## BRANO DI RIFERIMENTO
===============

Siamo troppo esperti per cantare vittoria e per non capire che il pericolo sulla strada si evolve.
Ciò che ci sorprende, e che rende “freddina” la nostra reazione alle parole del ministro Annamaria Cancellieri, non è tanto il suo improvviso cambio d’idea sulla questione, ma anche il fatto che il cosiddetto pacchetto Giustizia che il Guardasigilli sta per portare alle Camere ci sembra un sonoro schiaffone a chi considera l’azione penale non solo obbligatoria, ma anche doverosa e, soprattutto, giusta. Per questo ci auguriamo che la proposta sull’Omicidio stradale viaggi con provvedimento separato.

 

Come può essere “giusta” una riforma che prevede l’abolizione del giudice unico per l’emissione della custodia cautelare, prevedendo che a occuparsene sia un collegio di tre togati, ideando una completa rivisitazione in chiave garantista dei criteri di determinazione della pericolosità di un indagato, tanto da non prendere in considerazione i suoi precedenti, e perfino delle esigenze cautelari, introducendo l’interrogatorio preventivo fino all’esclusione delle parti civili in caso di giudizio abbreviato anche per reati gravi?
Da una parte il pirata deve andare dentro ma dall’altra non potremo far altro che tenerlo fuori?
L’impianto previsto non può piacerci: a noi e a buona parte della società – l’emozione di questi giorni ne è una conferma – interessa un processo penale che funzioni, che garantisca le parti ma che nel contempo assicuri la certezza della pena e la sua funzione riabilitativa.
Un processo per guida in stato di ebbrezza alcolica può durare anni anche senza dibattimento, con costi economici inimmaginabili (fino a 20mila euro) per chi sia risultato positivo all’etilometro.
Eppure anche se le indagini possono dirsi concluse nel momento stesso in cui l’alcoltest stampa lo scontrino, solo dopo anni si arriva alla determinazione della pena e all’assurdo che una persona debba iniziare a scontarla quando ha già compreso l’errore, dopo esser già passata al vaglio dei Sert e delle commissioni mediche locali, dopo aver scontato periodi di sospensioni della patente molto lunghi.

 

È vero che in Italia il ricorso alla Custodia Cautelare appare insensato, ma solo perché non si vuole far celebrare il processo nei tempi per i quali la carcerazione preventiva era stata ideata. Il GIP spicca il mandato solo quando il Pubblico Ministero, sulla base delle indagini della Polizia Giudiziaria, ha già accertato pericoli affatto leggeri.

===============

## MATERIALE PRESENTATO
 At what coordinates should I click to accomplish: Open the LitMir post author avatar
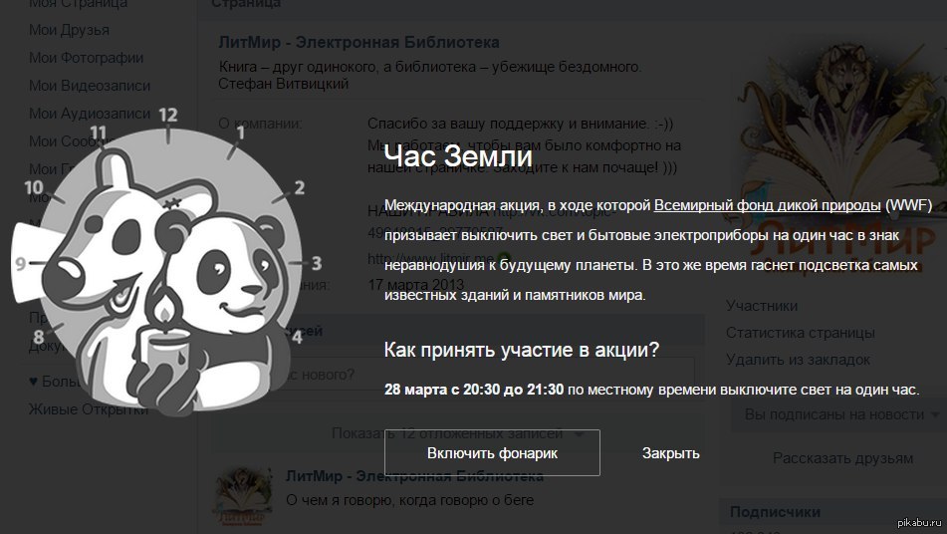click(x=242, y=495)
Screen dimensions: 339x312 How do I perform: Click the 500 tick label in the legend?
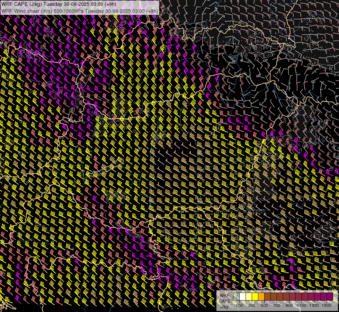point(264,305)
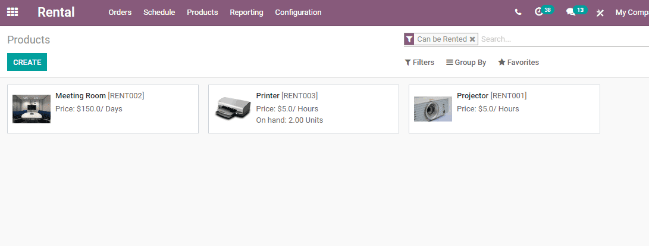Image resolution: width=649 pixels, height=246 pixels.
Task: Click the funnel icon in the search facet
Action: pyautogui.click(x=409, y=39)
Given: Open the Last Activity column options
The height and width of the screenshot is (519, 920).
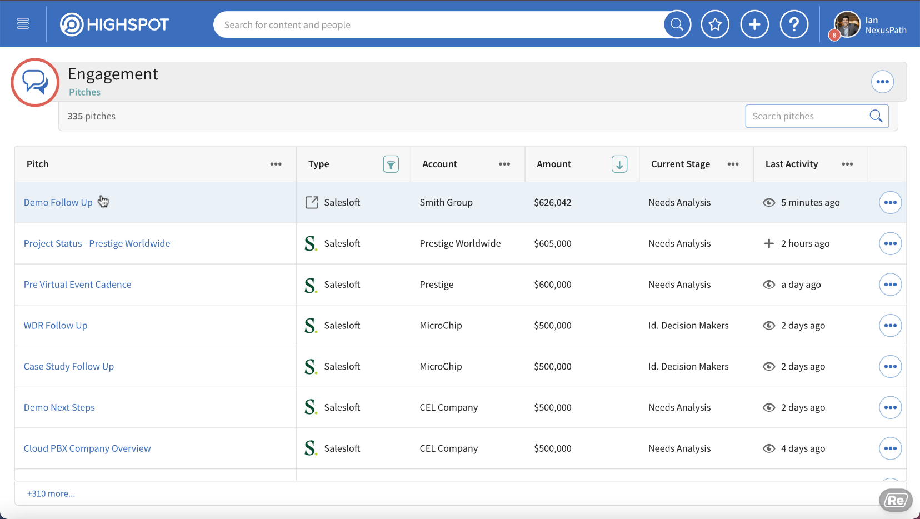Looking at the screenshot, I should coord(847,164).
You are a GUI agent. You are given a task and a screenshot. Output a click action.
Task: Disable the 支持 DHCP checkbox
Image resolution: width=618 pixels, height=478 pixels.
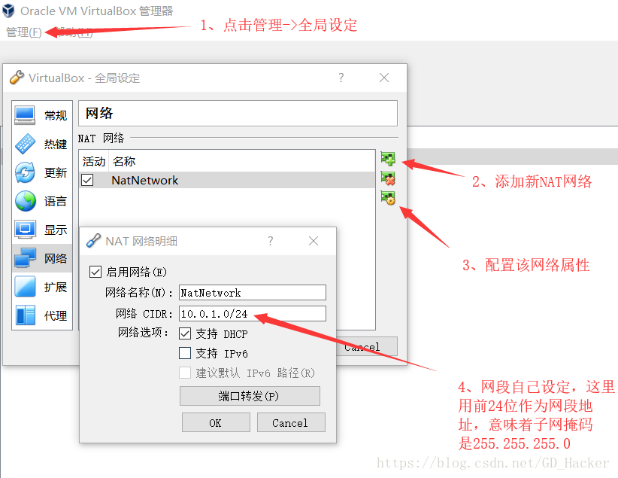185,333
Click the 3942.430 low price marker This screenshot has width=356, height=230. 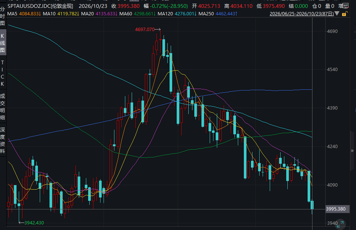pyautogui.click(x=34, y=223)
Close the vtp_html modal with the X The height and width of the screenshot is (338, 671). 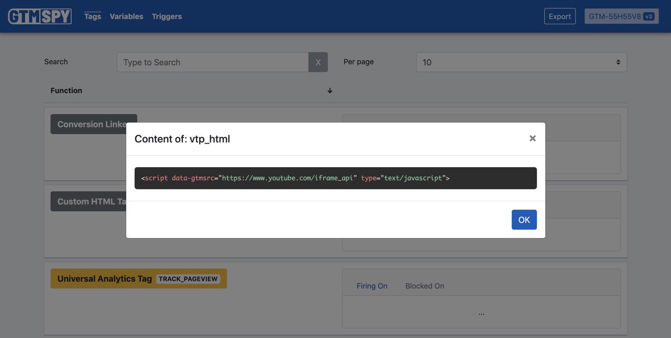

===============

Aggiorna il tratto del brano sul pacchetto Giustizia che va da "Eppure anche se" fino a "pericoli affatto leggeri.", mettendo "commissioni mediche provinciali" al posto di "commissioni mediche locali". Le righe riportate sono materiale a sé, distinto dal brano.

## LA TUA SOLUZIONE
Eppure anche se le indagini possono dirsi concluse nel momento stesso in cui l’alcoltest stampa lo scontrino, solo dopo anni si arriva alla determinazione della pena e all’assurdo che una persona debba iniziare a scontarla quando ha già compreso l’errore, dopo esser già passata al vaglio dei Sert e delle commissioni mediche provinciali, dopo aver scontato periodi di sospensioni della patente molto lunghi.

 

È vero che in Italia il ricorso alla Custodia Cautelare appare insensato, ma solo perché non si vuole far celebrare il processo nei tempi per i quali la carcerazione preventiva era stata ideata. Il GIP spicca il mandato solo quando il Pubblico Ministero, sulla base delle indagini della Polizia Giudiziaria, ha già accertato pericoli affatto leggeri.